'''
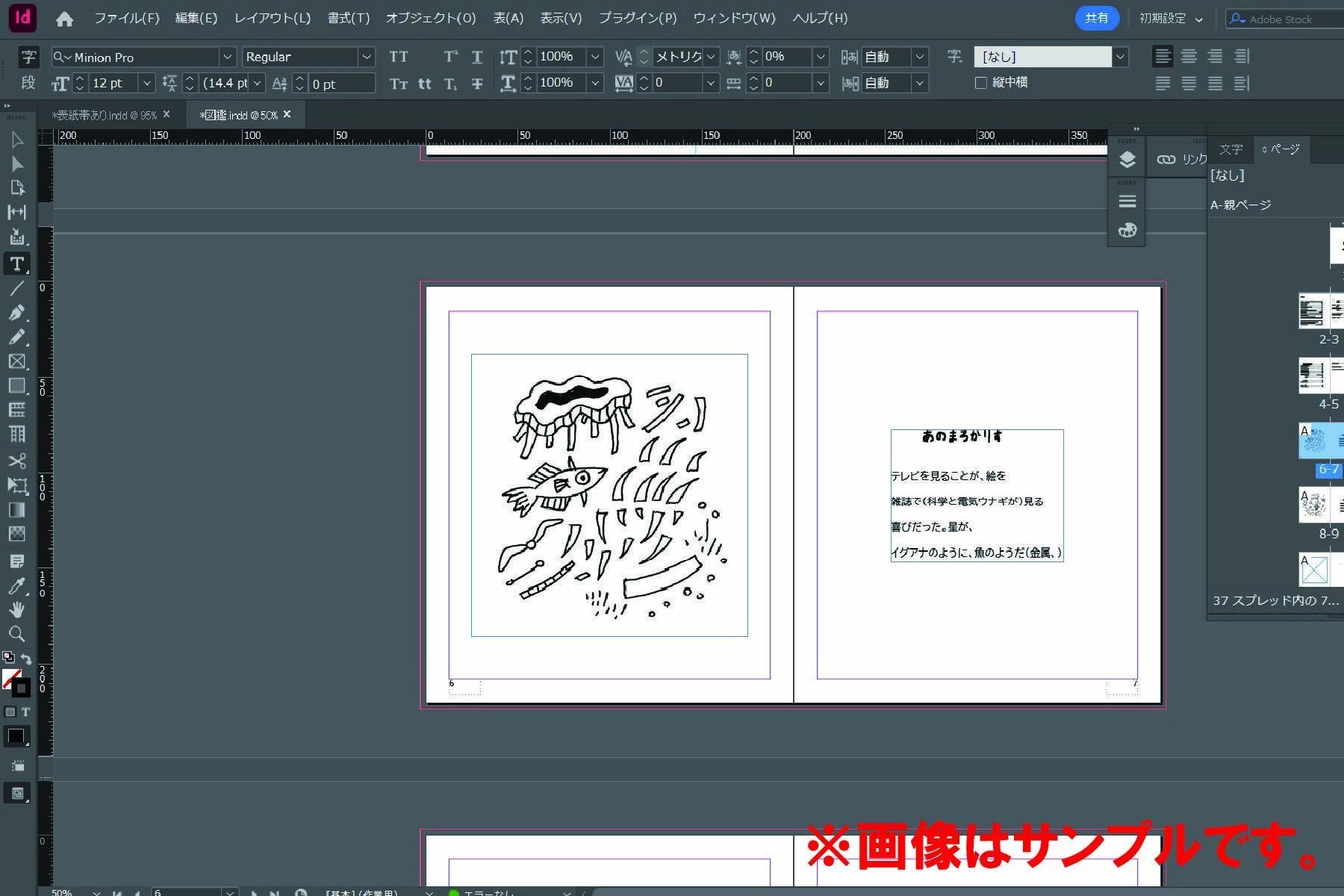1344x896 pixels.
Task: Open the 初期設定 workspace dropdown
Action: click(x=1170, y=19)
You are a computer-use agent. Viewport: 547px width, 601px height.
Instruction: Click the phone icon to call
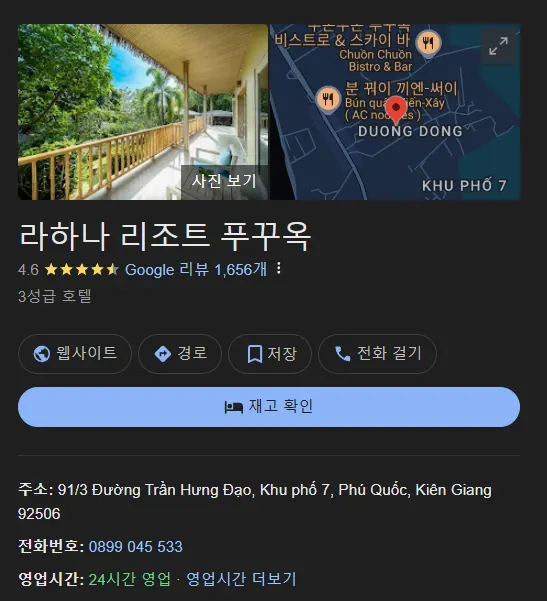343,354
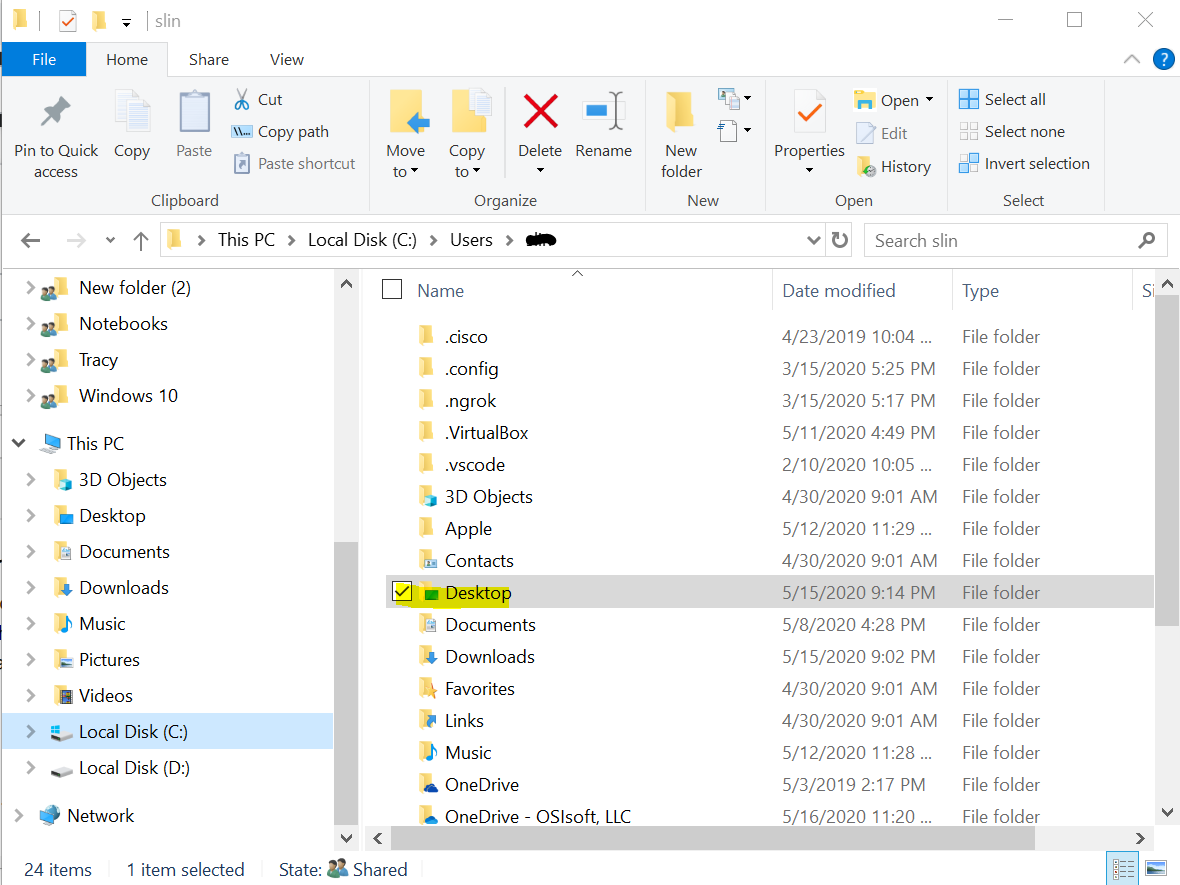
'''
PROBLEM:
Output exactly the lines from the one containing "You are a computer-use" through the last line of the records above, both included, and leave out the pictures.

RESULT OF THIS EXERCISE:
You are a computer-use agent. Viewport: 547px width, 601px height.
Instruction: Click the phone icon to call
343,354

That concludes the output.